------ LISTED RECORDS

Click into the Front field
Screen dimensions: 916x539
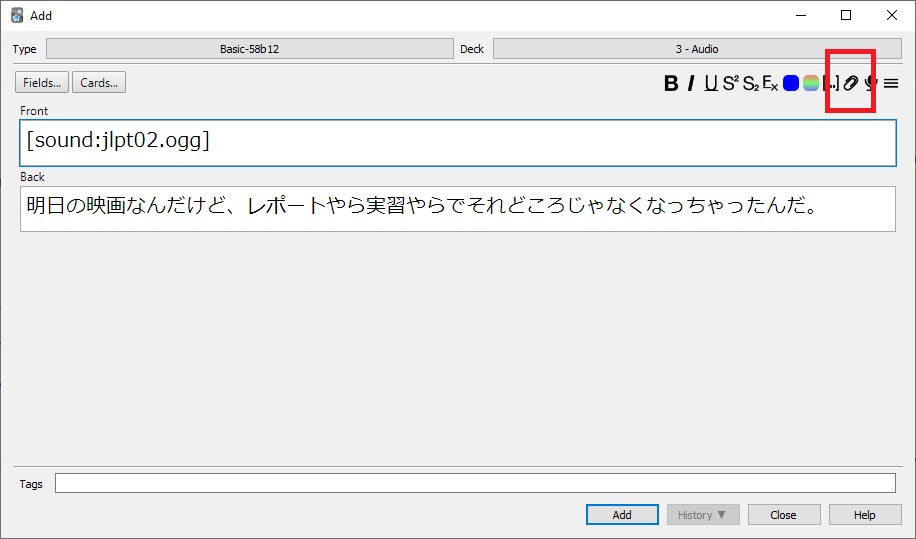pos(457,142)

------------
------ LISTED RECORDS

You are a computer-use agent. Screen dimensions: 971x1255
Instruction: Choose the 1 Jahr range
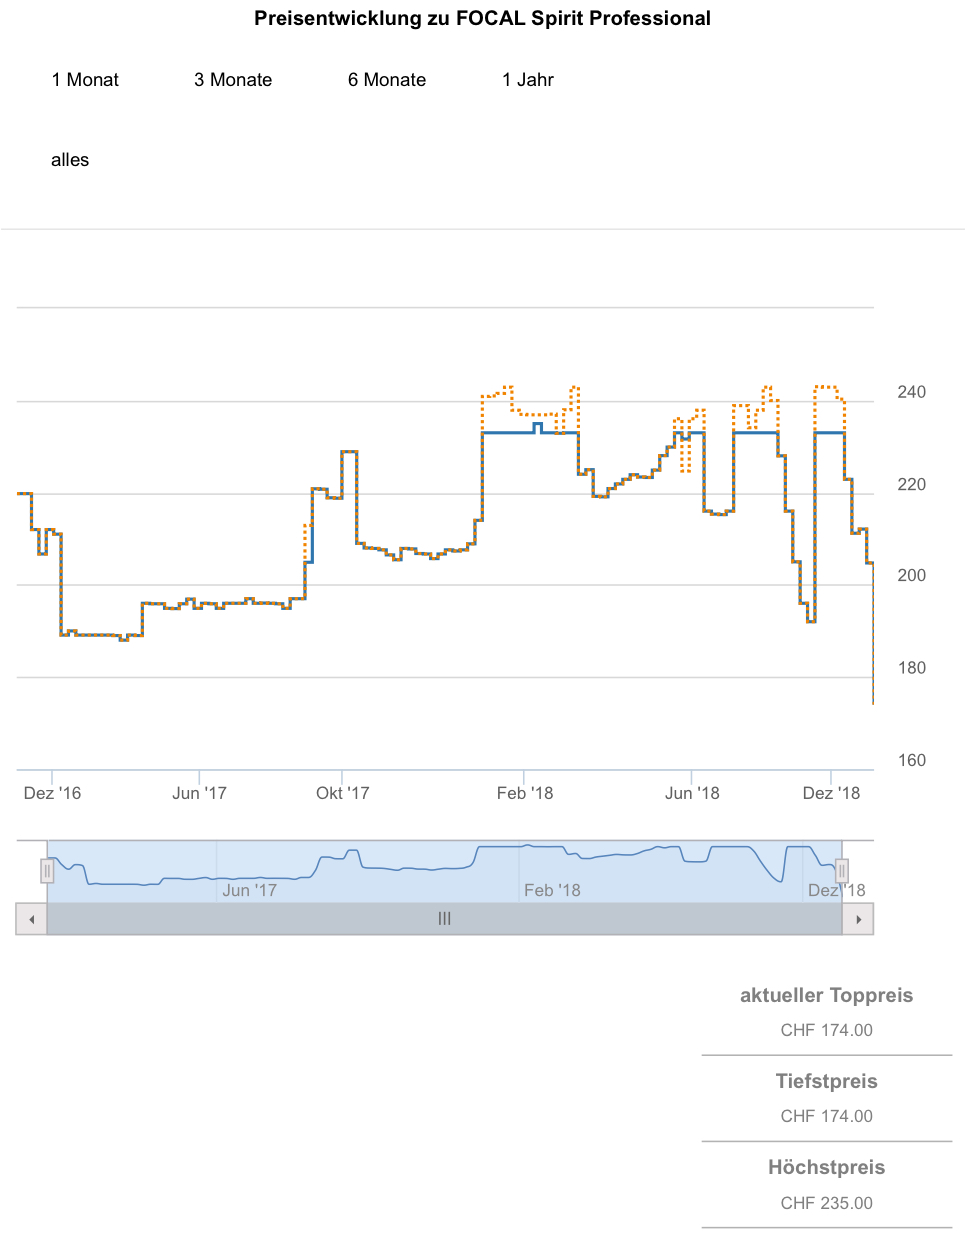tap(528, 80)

------------

■ **GIVEN TASK**
Copy the stretch of the entries from the line containing "You are a computer-use" through the line containing "tap(528, 80)", keeping every character as is, and omit the pictures.

■ **ANSWER BELOW**
You are a computer-use agent. Screen dimensions: 971x1255
Instruction: Choose the 1 Jahr range
tap(528, 80)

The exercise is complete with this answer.